La verdad es que montar un banco,
y hasta gestionarle mal, es un negocio seguro. Si la entidad, podrida hasta el
tuétano, está a punto de derrumbarse y propagar su fétido balance, ni sus
dueños ni sus empleados tienen que salir a la calle a reclamar que les salven, golpeando
las sartenes que antaño nos regalaban a los ingenuos que firmábamos créditos sin
solvencia alguna.
Al sector financiero le llueven
los millones casi sin abrir la boca y hasta Europa exige que se les salve, algo
que no sucede con el resto de las empresas. Ya pueden caer compañías, cadenas
de establecimientos comerciales, aerolíneas o importantes constructoras. Ni sus
accionistas ni sus trabajadores serán tratados con el mimo exquisito con el que
se trata a los bancos. Así, la reducción de las ayudas a la poca actividad
minera que queda en este país, supone una enorme sangría para muchas familias
que viven de ella y que no pueden reciclarse en medio del torbellino de la
crisis. Solo piden 200 millones de euros, que con las magnitudes que nos chupan
los bancos no es más que el aperitivo de Bankia. Pero proceda o no el rescate a
los mineros, el Gobierno ha decidido ignorarles. No son nadie, no son
accionistas de entidades financieras, no son gestores políticos al frente de
cajas, y en Europa tampoco a nadie le importa el estado de miseria que puede
generar el fracaso de las explotaciones mineras.

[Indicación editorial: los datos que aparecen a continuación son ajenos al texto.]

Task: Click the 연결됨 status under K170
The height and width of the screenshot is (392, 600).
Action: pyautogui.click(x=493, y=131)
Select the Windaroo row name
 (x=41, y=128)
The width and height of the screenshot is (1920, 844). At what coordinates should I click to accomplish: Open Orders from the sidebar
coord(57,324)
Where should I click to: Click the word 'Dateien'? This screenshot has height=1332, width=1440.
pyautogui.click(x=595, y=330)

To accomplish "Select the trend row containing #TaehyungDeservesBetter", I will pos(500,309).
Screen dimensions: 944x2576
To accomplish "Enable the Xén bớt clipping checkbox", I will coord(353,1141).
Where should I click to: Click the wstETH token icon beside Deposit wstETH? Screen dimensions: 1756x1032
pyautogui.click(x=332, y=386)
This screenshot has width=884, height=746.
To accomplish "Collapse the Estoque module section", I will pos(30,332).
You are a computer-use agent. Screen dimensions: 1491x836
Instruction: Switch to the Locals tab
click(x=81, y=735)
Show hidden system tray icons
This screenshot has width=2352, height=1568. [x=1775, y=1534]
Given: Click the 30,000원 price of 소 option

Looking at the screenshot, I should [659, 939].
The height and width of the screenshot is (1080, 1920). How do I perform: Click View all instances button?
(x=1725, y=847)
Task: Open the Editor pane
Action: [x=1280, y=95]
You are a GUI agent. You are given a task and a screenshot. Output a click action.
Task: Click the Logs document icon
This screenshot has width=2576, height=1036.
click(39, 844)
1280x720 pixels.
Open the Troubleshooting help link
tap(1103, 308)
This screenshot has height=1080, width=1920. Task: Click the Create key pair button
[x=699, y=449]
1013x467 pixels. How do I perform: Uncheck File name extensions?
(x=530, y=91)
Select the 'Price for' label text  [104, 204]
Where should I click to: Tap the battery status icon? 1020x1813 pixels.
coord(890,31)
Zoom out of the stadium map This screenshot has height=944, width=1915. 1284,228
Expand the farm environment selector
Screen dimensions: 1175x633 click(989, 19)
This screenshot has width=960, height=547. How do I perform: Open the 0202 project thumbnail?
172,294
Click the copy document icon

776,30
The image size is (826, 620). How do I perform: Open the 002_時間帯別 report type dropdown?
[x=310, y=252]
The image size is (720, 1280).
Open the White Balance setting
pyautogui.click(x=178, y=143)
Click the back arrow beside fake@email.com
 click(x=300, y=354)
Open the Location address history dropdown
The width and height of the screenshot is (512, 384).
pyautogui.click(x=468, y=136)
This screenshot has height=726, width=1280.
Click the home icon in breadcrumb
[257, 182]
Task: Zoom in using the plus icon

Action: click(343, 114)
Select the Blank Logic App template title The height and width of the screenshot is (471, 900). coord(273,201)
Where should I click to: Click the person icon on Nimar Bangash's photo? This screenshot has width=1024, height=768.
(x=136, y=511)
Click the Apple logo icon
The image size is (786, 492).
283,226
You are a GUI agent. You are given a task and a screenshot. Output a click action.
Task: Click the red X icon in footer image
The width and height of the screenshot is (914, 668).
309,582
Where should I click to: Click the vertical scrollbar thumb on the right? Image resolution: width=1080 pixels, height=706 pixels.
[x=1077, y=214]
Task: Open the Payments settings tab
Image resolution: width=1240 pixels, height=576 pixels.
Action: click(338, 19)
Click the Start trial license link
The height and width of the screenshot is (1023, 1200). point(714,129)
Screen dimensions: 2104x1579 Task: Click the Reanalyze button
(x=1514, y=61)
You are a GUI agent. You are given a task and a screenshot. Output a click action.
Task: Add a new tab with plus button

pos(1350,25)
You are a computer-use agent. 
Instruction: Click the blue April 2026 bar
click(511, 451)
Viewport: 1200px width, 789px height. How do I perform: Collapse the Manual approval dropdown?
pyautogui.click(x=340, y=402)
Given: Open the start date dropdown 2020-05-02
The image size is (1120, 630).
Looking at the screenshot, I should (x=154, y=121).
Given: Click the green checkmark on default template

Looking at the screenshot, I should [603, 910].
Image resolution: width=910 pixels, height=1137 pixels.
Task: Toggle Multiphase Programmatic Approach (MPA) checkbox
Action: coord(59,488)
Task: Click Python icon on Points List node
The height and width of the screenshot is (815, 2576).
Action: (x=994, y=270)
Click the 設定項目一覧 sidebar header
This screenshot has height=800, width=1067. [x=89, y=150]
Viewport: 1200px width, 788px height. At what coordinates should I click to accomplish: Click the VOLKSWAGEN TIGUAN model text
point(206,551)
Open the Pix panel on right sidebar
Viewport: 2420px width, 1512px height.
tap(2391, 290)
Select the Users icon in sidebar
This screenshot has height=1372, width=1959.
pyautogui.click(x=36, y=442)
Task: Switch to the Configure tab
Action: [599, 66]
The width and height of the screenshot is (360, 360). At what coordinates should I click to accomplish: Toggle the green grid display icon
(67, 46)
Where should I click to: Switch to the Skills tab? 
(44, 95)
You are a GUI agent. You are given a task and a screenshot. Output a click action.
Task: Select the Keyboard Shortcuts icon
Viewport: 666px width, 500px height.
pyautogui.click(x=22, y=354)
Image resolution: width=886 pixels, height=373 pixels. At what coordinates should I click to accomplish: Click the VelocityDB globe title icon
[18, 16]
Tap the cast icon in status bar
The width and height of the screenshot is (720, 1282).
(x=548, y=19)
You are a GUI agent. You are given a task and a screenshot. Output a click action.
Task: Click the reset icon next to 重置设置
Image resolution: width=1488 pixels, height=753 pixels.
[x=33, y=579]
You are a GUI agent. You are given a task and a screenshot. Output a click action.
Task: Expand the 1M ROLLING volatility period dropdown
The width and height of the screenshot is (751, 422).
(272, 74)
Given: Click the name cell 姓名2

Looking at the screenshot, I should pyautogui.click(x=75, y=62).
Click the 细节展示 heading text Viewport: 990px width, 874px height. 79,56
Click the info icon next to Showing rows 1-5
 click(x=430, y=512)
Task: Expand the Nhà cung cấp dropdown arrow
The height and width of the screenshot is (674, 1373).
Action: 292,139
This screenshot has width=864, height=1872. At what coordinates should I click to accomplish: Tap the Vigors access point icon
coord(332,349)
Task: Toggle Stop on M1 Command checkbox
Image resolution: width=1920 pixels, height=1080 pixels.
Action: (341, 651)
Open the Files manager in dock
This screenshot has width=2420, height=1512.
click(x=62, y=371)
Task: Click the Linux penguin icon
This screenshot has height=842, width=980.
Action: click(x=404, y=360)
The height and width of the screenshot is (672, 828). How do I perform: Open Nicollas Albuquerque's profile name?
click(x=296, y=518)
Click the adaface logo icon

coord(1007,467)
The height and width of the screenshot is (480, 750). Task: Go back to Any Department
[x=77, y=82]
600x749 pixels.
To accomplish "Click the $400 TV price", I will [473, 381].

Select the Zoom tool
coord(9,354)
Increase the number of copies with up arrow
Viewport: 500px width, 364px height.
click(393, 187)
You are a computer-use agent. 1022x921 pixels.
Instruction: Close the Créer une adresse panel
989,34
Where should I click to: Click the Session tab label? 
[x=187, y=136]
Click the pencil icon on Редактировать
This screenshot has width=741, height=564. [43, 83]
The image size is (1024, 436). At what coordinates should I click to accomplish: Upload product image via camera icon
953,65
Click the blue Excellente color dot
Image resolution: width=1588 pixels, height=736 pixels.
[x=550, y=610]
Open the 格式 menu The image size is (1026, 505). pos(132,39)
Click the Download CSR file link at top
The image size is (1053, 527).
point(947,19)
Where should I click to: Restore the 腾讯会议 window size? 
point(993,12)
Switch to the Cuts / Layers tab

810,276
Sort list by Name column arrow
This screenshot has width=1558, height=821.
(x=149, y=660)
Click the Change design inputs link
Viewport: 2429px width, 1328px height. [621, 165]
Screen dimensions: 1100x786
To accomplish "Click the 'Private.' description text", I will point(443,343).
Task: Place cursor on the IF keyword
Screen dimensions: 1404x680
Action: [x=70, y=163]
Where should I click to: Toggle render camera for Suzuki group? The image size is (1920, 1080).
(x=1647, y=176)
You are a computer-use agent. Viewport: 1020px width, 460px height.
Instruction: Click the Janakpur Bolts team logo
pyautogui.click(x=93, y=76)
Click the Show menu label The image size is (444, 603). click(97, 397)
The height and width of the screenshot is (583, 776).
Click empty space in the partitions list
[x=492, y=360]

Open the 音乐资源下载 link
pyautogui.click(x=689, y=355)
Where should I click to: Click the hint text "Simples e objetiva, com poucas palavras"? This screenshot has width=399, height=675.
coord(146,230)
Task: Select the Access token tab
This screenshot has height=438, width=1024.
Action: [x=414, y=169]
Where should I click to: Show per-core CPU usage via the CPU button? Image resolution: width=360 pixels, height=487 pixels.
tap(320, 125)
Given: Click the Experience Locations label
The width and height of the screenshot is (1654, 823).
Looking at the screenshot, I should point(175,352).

Los mineros y sus familias, como
el resto de ciudadanos que tampoco serán rescatados, no solo perderán su
trabajo sino que encima pagarán los platos rotos del fracaso del negocio
bancario.
Ayer las mujeres de mineros acudieron
al Senado a protestar coincidiendo con el debate para recortar un 63% las
ayudas al carbón. A algunas de ellas las obligaron a quitarse las camisetas
negras de protesta a la entrada, arrebujadas en un rincón. Otras accedieron a
la tribuna de invitados, pero fueron expulsadas cuando empezaron a protestar,
porque ya se sabe que en estas tribunas las algaradas solo son democráticas
cuando las protagonizan los legítimos representantes del pueblo. Como ese
senador popular de León, Juan Morano, quien, elegido para defender los
intereses de los leoneses, ayer votó en contra de ellos siguiendo esa cautiva e
inútil disciplina de partido, cuando horas antes había anunciado que apoyaría
la reivindicación minera. Lo peor fue la justificación, que debería haberle
costado un abucheo mayúsculo: “Ha sido un lapsus, no me he enterado. Mañana votaré
a favor”.
Y entonces, una vez más quedó en
evidencia que los senadores, como los congresistas, no representan los
intereses de los ciudadanos, sino los de sus partidos que, por desgracia, no
son coincidentes.
Adidas debería rectificar y no
dar marcha atrás en su idea de sacar al mercado esas polémicas zapatillas
esclavas, con grilletes, para que señores como éste puedan pasearse con ellas
por el Senado, haciendo su propia penitencia o exhibiendo su propia prisión,
esa falta de libertad de pensamiento y de obra que le reivindica como monigote
de un baldío sainete político.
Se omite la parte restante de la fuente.